Largest placebo-controlled study
If you calculate the study's patient-years, the Q-symbio clinical trial is actually the largest placebo-controlled study of coenzyme Q10 for heart failure in the world to date. The study and its groundbreaking results have also aroused great interest and curiosity among medical doctors and scientists in many countries and especially in the U.S., where Svend Aage Mortensen has given several presentations on the results. More interest in coenzyme Q10 will be generated by the publication of the study results..

* The NYHA classification is an official ranking system used globally that divides heart failure patients into four individual categories depending on the severity of their symptoms.

What are the research results?
The study showed that patients in the Q10 group had a 43% decrease in cardiovascular death compared to the placebo group. Only 15% of the patients in the Q10 group experienced serious heart events, called MACE events, compared with 26% of the patients who received the placebo, corresponding to a 43% relative reduction, which was a statistically significant result. Supplementation with Q10 also significantly reduced the risk of death from all causes by 42% compared to the placebo group. The number of unplanned hospitalizations was 8% in the Q10 group against 14% in the placebo group, which was also a statistically  significant difference. Moreover, there were significantly more of the Q10-treated patients who improved one or more NYHA class than in the group receiving placebo (58% versus 45%). One patient in the Q10 group went from NYHA IV to NYHA I during his treatment. In addition, a biological marker for heart disease called NT-proBNP was slightly improved in the Q10 group, and the Q10 group also experienced fewer side effects.

Map of participating countries

The trial participants came from the countries marked above

“The study gives rise to seriously considering adding to the guidelines for the treatment of heart failure patients. I predict that Q10 supplements eventually will become common treatment worldwide for these patients.”

Chief Physician Dr. Steen Stender, Clinical Biochemistry Department, Gentofte Hospital, Quoted in Jyllandsposten. 2014, Oct.19, in response to the Q-symbio study.

Graph showing Major Adverse Cardiovascular Events were reduced 43% in the CoQ10 group compared to the placebo group

Graph showing number of Overall Dead was reduced 42% in the CoQ10 group compared to the placebo group

“CoQ10 is the first new medication to improve survival in chronic heart failure, and it should be added to standard therapy."

Assoc. Prof. Dr. Svend Aage Mortensen, Head of the Q-Symbio study.


New data from the Q-Symbio study

At a Q10 conference at Columbia University in New York 2018, Dr. Svend Aage Mortensen's daughter, biochemist Anne Louise Mortensen, presented new data from the European subgroup of the patients in the Q-Symbio study. This new analysis included 231 patients from Denmark, Sweden, Austria, Slovakia, Poland and Hungary. The Q10 group comprised 108 patients who received (Myoqinon) 100 mg Q10 x 3 daily. The placebo group with similar characteristics represented 123 patients.

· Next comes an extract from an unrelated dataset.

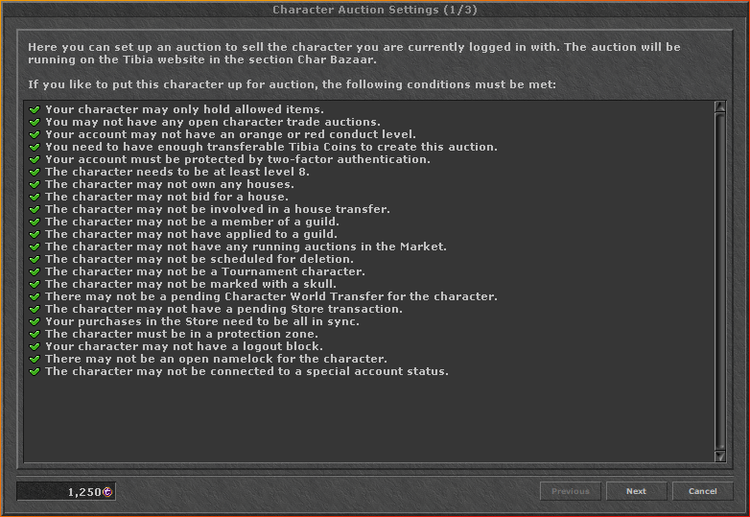The width and height of the screenshot is (750, 517).
Task: Click the 'Character Auction Settings (1/3)' title bar
Action: [x=375, y=10]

Anne Louise Mortensen's analysis confirmed a similarly good effect of Q10 on the European part of the patient group. For example:

Reduction of EU-patients All patients
Severe cardiac events (MACE) 67% 43%
Cardiovascular mortality 53% 43%
Death from any cause 55% 42%

Why were there significantly better results in the European subgroup?

  • Probably because these patients formed a more homogeneous group
  • Their serum Q10 has been higher throughout the investigation period
  • There may have been better compliance (patients have been better taking their medication)?
  • Another diet?
  • Genetic differences?

Egwim C, et al. Global variations in Patient populations and Outcomes in Heart Failure Clinical Trials. Curr. Heart Fail. Rep. 14, 30-39 (2017).
Mortensen SA, et al. The effect of coenzyme Q10 on morbidity and mortality in chronic heart failure: results from Q-SYMBIO: a randomized double-blind trial. JACC. Heart Fail. 2,641-9 (2014).